South Korea's most global brand shines SAMSUNG CONGLOMERATE SEES IMAGE IMPROVE AS RIVALS FALTER By Sang-Hun Choe Associated Press
SEOUL, South Korea - Half of all South Korean consumers sit in front of Samsung television sets, keep food in Samsung refrigerators, chatter on Samsung cell phones and surf the Internet on Samsung computers, eyes glued to monitors bearing the same trademark.
And they probably bought it all with Samsung credit cards.
Samsung, the world's biggest seller of computer memory chips, flat-panel screens, monitors, VCRs and electric ranges, is the only remaining South Korean conglomerate, or chaebol, to stand tall after the Asian currency crisis of the late 1990s.

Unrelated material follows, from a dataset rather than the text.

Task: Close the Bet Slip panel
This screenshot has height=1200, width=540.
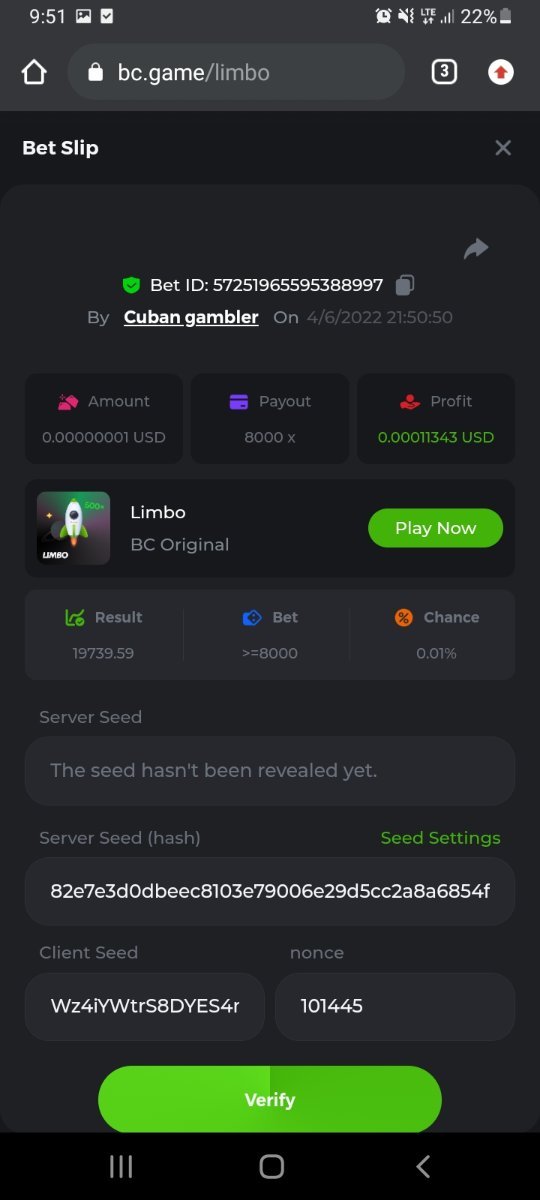Action: [x=503, y=148]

Daewoo, once South Korea's No. 3 conglomerate, is in pieces. Giant Hyundai has splintered under heavy debt, its motor and shipbuilding units alone retaining their luster.
Now, Samsung's innovative handheld devices and home appliances have boosted its name recognition to levels that rival Nokia, Sony and Philips.

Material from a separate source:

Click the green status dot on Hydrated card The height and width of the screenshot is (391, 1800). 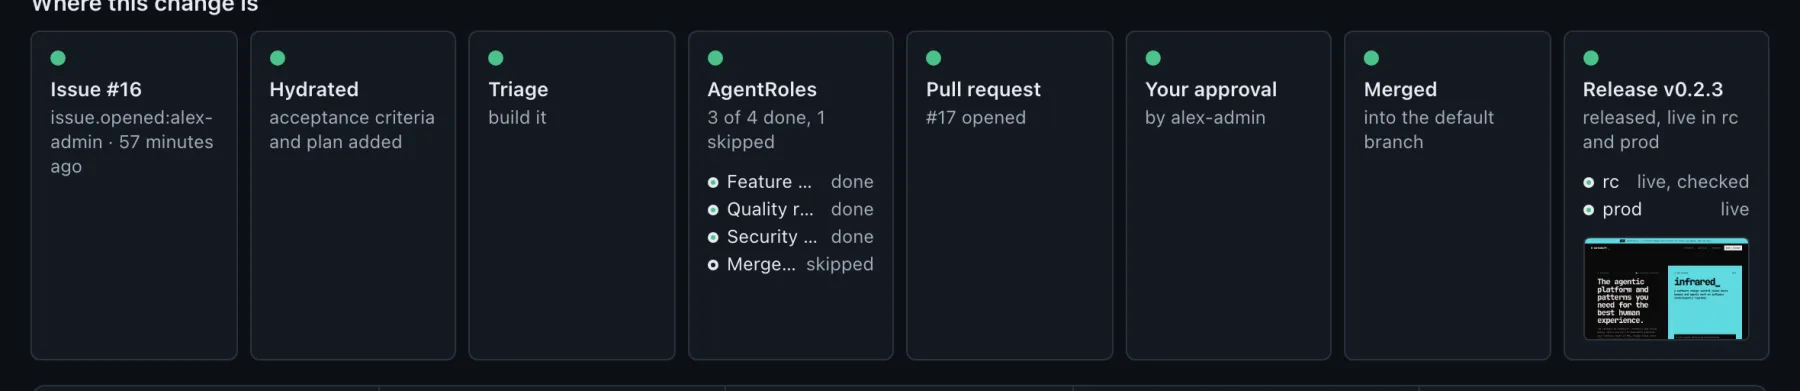coord(277,58)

No longer is the company considered merely a cheap alternative to precision Japanese goods.
``Samsung is one of the few Asian companies outside Japan that has succeeded in establishing itself as a global brand,'' said Tim Condon, a Hong Kong-based economist for securities firm ING Barings.
With domestic rivals foundering, Samsung is now the biggest and most lucrative family-run business group in this nation that President Bush is visiting this week.

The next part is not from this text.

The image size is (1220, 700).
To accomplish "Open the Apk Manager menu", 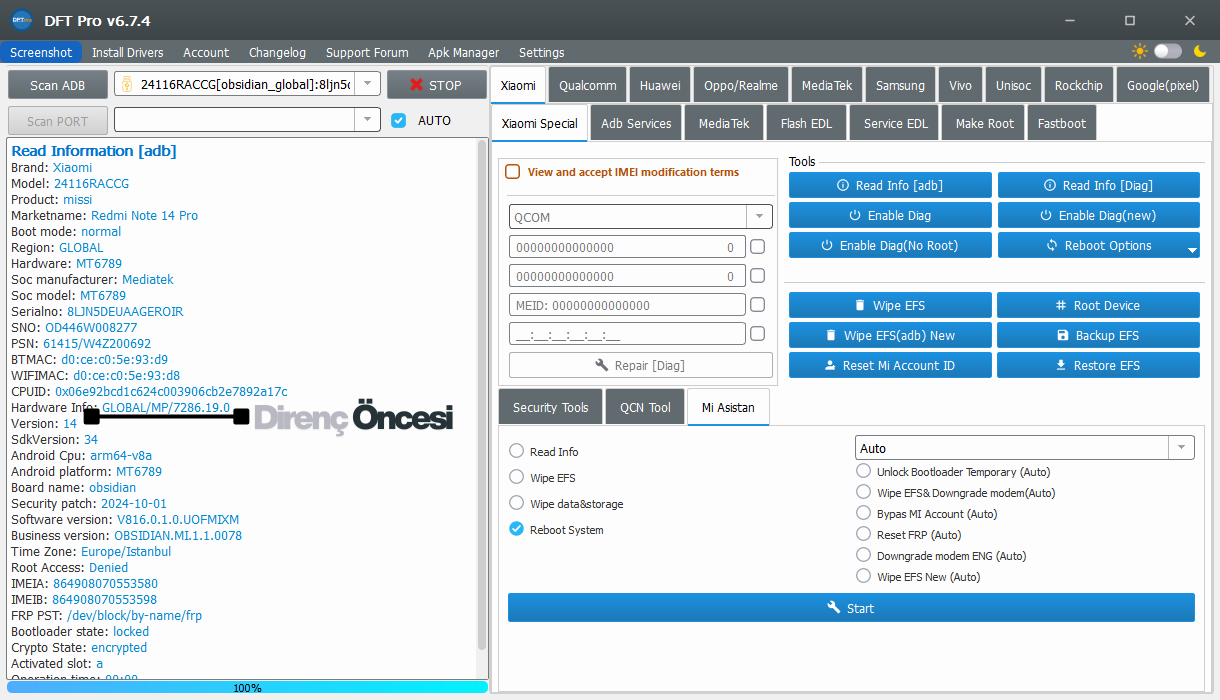I will pos(463,52).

Honeymooners dream of spending their first night together at ritzy Samsung hotels and thereafter, in modern Samsung apartments. One-fifth of South Korea's 47 million people visited Samsung's amusement park last year.
Samsung-Renault's SM-5 cars, built with Nissan technology, are the most sought-after model. Drivers take out Samsung insurance policies.
``Samsung will soon start rivaling Sony in brand power as a consumer electronics maker, if it hasn't already,'' said Jin Young-hoon, an industry analyst at Seoul's Daishin Securities.
As part of its push into more innovative, higher-quality goods, Samsung recently ditched mass-market discounters such as Wal-Mart as a major retailer of its products.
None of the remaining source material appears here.